元白自嘲的笑了笑,“在下既不识经,也不读文,就是读过一些野史来自趣罢了,难登大雅之堂!”
张景泰抚须淡笑道,“那谢知秋也只道自己是一个是知道喝酒的俗人,坐不得庙堂,以此拒了当今圣上。”
“圣上深明大义,于是便有他谢知秋今日的名声,兄台倒是和谢知秋一般自谦。”
元白所坐的位置靠近楼梯,此时楼梯口处刚好有一宽袖白袍的书生从二楼走下。
听到张景泰和元白的谈话室便站立在原地,看着二人说道,“此言极是,我非常感激陛下的不杀之恩,不过我谢知秋确实是一介俗人而已。”
楼梯口的动静将大堂内众人的视线引了过来。
“是谢知秋。”
“快看,谢知秋下来了!”
大堂里面的学子们就像是前世的追星族一般,看到谢知秋就全部都高呼了起来,就连一些上了年纪的老学究们都颤颤巍巍的向谢知秋举手示意。
谢知秋虽然狂,但也不是什么上面都狂,在礼节方面还是很知趣的,先是向大堂内的学子们左右各行一礼,然后才又看向元白。
“既然这位先生盛情相邀,兄台何不一展风采,让我等共赏?”
张景泰在谢知秋出声后才发现谢知秋早已在一旁站立。
在人背后说人,还被逮了个正着,饶是张景泰作为一府知府城府深厚,也不禁面色微赤,朝着谢知秋躬身行礼。
“背后议论谢先生是在下的不是,在下赔罪了。”
“再者谢先生殿前以一敌众早已经传为美谈。”
“在陛下的大殿之上将那些保守的官员辩的体无完肤,放眼大殿之上,京城六部九寺几百官员竟无一人能和谢先生相抗衡的。
此事是天下人共知的事情,谢先生之大才,乃是有目共睹的”
谢知秋也早就认出来张景泰的身份来了,但是他也没拆穿,更没依依不饶,而是大度的挥了挥袖子。
“无妨无妨,大人过奖了!”
不理会张景泰这个一府知府,谢知秋看向元白。
张景泰作为一府知府,想必看人的眼光还是很准的,他亲自出口相邀的人,必定不差,心里想着,谢知秋就又开口邀请元白上去展示一番。
“兄台还在等什么?”
大堂内的太原府众学子也都看着元白,谢知秋亲自相邀之人,绝非等闲,说不准今日就又可以见证一人上榜了。
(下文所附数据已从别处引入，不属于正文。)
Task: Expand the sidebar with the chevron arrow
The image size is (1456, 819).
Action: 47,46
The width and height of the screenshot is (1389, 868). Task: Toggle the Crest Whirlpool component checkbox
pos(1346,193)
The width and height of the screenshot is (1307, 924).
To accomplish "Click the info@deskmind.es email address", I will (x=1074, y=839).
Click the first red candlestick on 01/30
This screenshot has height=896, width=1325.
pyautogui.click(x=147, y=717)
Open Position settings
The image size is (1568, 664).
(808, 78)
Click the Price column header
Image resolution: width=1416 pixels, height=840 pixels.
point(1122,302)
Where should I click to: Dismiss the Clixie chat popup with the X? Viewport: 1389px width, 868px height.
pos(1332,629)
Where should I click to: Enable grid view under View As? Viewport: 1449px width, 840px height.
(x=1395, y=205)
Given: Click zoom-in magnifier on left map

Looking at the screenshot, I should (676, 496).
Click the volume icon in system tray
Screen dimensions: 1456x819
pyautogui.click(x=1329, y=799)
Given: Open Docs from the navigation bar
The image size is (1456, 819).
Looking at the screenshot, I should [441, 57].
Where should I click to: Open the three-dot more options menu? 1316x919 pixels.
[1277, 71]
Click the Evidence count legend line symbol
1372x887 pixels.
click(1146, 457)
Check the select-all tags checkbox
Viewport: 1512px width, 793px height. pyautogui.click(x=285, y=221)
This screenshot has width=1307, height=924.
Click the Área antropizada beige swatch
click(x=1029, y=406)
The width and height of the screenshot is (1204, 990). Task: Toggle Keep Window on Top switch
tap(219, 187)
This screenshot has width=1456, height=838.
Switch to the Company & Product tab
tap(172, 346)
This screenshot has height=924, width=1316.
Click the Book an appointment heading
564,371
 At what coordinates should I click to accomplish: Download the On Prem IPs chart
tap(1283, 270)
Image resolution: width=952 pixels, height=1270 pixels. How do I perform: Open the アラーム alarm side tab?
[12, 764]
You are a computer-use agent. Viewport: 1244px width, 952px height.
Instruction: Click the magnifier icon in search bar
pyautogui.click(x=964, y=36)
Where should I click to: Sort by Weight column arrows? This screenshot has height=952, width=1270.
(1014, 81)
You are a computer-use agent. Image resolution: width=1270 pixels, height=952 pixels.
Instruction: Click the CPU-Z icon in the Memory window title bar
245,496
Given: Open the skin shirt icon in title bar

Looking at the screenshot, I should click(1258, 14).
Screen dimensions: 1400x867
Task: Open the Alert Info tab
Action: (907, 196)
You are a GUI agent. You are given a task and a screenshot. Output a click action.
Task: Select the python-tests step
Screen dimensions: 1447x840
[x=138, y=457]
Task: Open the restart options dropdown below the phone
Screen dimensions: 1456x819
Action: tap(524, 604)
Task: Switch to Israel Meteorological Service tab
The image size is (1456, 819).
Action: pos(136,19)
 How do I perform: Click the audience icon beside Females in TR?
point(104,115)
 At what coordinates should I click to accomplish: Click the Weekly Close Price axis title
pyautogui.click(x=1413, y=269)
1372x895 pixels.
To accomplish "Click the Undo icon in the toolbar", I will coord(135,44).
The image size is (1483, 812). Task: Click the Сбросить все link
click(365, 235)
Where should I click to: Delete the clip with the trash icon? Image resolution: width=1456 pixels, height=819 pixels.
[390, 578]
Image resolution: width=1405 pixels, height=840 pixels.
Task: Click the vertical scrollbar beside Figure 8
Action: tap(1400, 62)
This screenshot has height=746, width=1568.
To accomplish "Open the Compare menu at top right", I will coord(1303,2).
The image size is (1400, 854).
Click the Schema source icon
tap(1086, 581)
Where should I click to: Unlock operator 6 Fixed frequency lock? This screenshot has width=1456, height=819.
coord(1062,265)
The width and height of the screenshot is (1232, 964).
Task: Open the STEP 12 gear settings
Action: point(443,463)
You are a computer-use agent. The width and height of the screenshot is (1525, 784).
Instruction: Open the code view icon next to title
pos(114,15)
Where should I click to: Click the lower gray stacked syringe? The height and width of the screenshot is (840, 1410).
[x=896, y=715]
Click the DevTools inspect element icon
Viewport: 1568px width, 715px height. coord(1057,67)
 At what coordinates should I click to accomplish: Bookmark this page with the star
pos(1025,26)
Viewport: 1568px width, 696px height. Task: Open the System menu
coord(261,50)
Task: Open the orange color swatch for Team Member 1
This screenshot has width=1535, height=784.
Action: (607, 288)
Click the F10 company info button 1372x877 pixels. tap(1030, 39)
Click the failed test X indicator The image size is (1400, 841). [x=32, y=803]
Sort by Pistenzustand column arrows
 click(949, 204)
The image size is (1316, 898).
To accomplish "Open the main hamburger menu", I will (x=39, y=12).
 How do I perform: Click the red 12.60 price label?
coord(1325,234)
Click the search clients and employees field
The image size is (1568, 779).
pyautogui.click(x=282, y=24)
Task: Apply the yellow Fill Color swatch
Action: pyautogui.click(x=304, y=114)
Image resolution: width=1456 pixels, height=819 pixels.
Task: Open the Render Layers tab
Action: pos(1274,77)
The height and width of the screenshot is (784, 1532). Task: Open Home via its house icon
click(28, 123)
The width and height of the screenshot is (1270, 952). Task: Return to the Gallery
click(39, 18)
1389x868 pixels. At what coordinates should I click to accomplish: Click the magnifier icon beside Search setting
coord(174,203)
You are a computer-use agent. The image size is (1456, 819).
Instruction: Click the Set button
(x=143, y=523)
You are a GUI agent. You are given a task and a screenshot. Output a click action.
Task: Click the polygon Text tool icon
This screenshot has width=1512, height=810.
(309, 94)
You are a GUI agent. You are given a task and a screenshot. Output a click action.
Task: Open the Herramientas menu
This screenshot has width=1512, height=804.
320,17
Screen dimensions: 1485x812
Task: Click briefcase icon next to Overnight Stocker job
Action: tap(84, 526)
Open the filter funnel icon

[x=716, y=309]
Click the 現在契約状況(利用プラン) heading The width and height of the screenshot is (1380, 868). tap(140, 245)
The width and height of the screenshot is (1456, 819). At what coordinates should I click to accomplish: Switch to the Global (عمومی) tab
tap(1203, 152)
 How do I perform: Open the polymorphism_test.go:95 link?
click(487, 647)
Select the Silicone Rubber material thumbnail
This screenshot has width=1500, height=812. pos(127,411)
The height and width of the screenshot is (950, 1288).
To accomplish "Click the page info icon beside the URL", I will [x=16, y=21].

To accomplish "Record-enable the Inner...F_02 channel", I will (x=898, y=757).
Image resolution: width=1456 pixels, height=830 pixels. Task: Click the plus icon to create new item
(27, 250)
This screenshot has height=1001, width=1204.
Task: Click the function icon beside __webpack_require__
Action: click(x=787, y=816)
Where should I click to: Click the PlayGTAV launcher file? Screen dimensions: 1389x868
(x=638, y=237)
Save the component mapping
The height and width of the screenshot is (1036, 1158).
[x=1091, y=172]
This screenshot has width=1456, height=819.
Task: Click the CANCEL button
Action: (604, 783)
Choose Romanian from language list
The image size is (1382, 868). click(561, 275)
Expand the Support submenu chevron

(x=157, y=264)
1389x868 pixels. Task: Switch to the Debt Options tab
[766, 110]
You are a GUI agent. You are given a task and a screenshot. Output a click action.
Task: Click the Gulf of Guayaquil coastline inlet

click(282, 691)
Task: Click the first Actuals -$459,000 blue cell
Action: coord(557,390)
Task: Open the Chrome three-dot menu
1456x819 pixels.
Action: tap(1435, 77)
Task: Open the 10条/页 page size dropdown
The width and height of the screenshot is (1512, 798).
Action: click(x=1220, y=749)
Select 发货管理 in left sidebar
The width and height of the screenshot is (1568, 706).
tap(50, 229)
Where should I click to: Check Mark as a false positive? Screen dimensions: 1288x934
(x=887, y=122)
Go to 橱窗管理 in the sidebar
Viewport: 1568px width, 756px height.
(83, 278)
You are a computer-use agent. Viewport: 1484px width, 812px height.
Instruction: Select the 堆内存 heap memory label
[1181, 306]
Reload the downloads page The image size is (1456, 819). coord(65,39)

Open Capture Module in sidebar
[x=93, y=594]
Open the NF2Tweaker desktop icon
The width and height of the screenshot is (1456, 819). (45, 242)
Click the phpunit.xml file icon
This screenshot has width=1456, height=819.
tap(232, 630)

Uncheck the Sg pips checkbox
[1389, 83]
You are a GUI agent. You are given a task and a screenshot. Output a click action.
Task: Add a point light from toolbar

再想到前几位上榜者,无一不是学富五车满腹经纶的传世鸿儒,眼前这人想必也不差吧。
见两人轮番开口,元白便知道自己今日是肯定要留下点什么东西了。
而且看大堂里的这些学子们各展神通,元白早就心痒起来,只是未曾表露出来,现在既然有人盛情相邀,那自己也就不客气了。
将手里盏中剩余的酒液一口喝光,元白便起身站到大堂中央,提笔蘸墨,下笔没有丝毫的犹豫。
就在元白下笔的同时,大堂内的学子和学究先生们,还有谢知秋和张景泰此刻都噤声了。
整个酒楼里面出了众人的呼吸声和元白的毫笔在纸面上摩擦的声音,再也听不到半点响声,与之前的热闹形成了鲜明的对比。
满堂的安静,元白随意的泼墨着,肆意挥洒着自己的创意。
“画完了!”
将毫笔在旁边的瓷质青花笔洗里面涮了涮干净,丢到桌面上,就转身坐回了自己的桌子,又给自己斟了一杯酒细细的抿起来。
众人都凑到元白的画作面前。
只见画上一名白衣竹帽的老叟拄着一根过头高的奇木拐杖。
拐杖的顶端则是吊着一个浑圆的酒葫芦,酒葫芦的大肚上刻着一个瘦金体的汾字。
老叟驻足在小路边上的一块石磨一般的大石头上面,眺望着小路的尽头。
那里是一片杏花盛开的树林,杏花树林的深处几角若隐若现的屋檐高悬在空中,又隐入杏花深处。
空留檐角上悬挂的风铃随风摇晃。
一个老学究就站在这幅画的前面,居然看痴了。
老学究的脑海中也浮现出了第一次喝汾酒的场面,本来应该早已经记不清了,此刻却又浮现在了脑海里面。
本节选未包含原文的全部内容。